**Data supplied**.
BEGIN

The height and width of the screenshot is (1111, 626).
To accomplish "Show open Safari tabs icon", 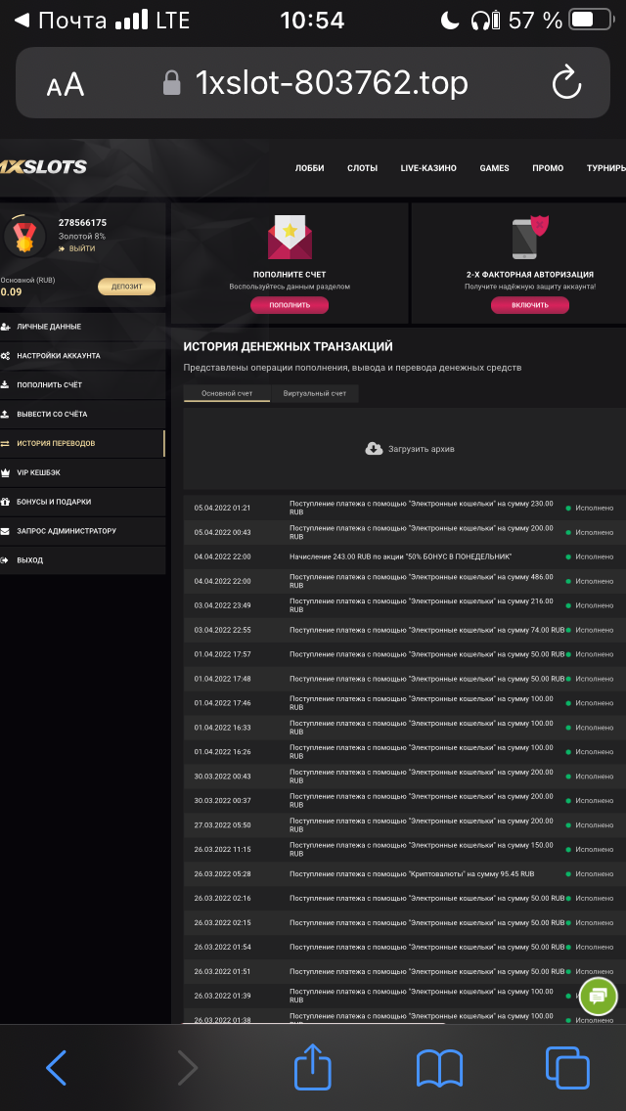I will click(567, 1067).
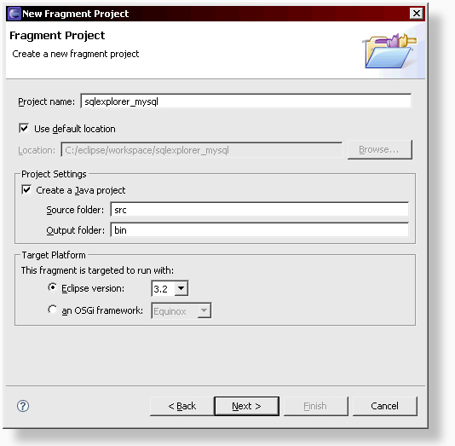
Task: Close the New Fragment Project dialog
Action: pyautogui.click(x=417, y=14)
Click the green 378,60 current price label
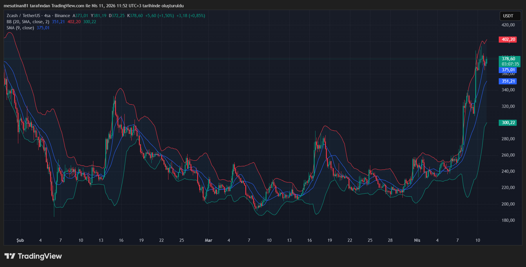 509,59

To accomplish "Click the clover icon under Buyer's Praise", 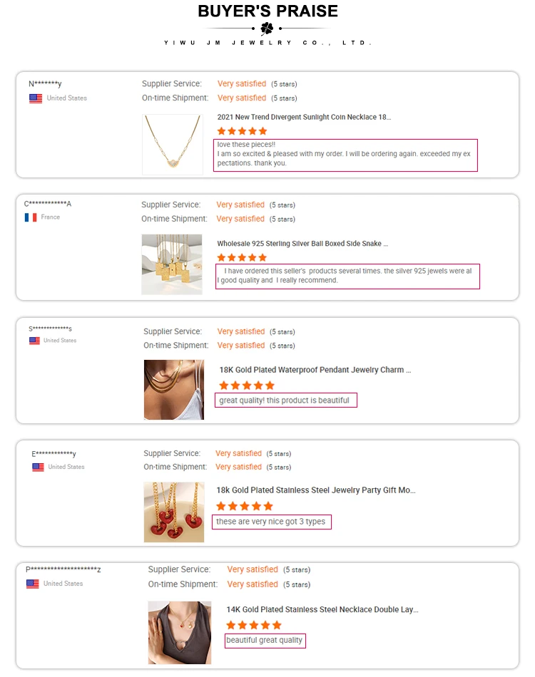I will (267, 29).
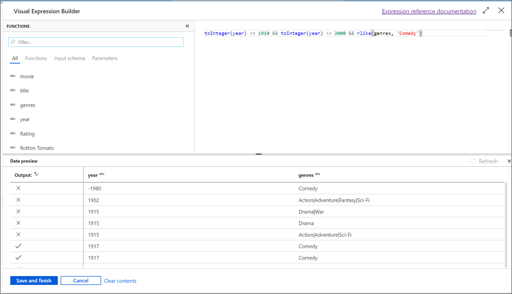Click the close Visual Expression Builder icon
The height and width of the screenshot is (294, 512).
(x=501, y=11)
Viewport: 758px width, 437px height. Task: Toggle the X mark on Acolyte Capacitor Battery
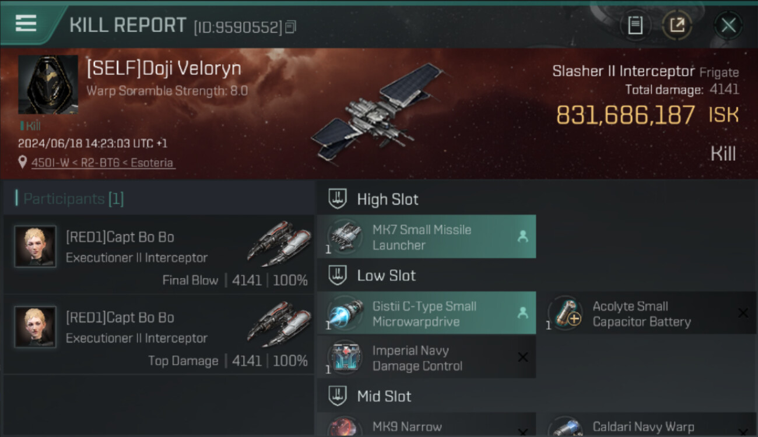click(x=743, y=313)
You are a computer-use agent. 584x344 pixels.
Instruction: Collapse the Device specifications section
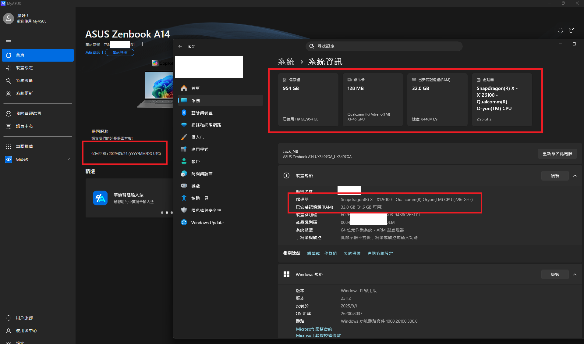(x=575, y=176)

END

**Problem**. An exact copy of the lines from the one with "You are a computer-use agent. 584x344 pixels." through the end of the records: produce that and nothing more, leaving out the pictures.

**Response to this exercise**.
You are a computer-use agent. 584x344 pixels.
Instruction: Collapse the Device specifications section
(x=575, y=176)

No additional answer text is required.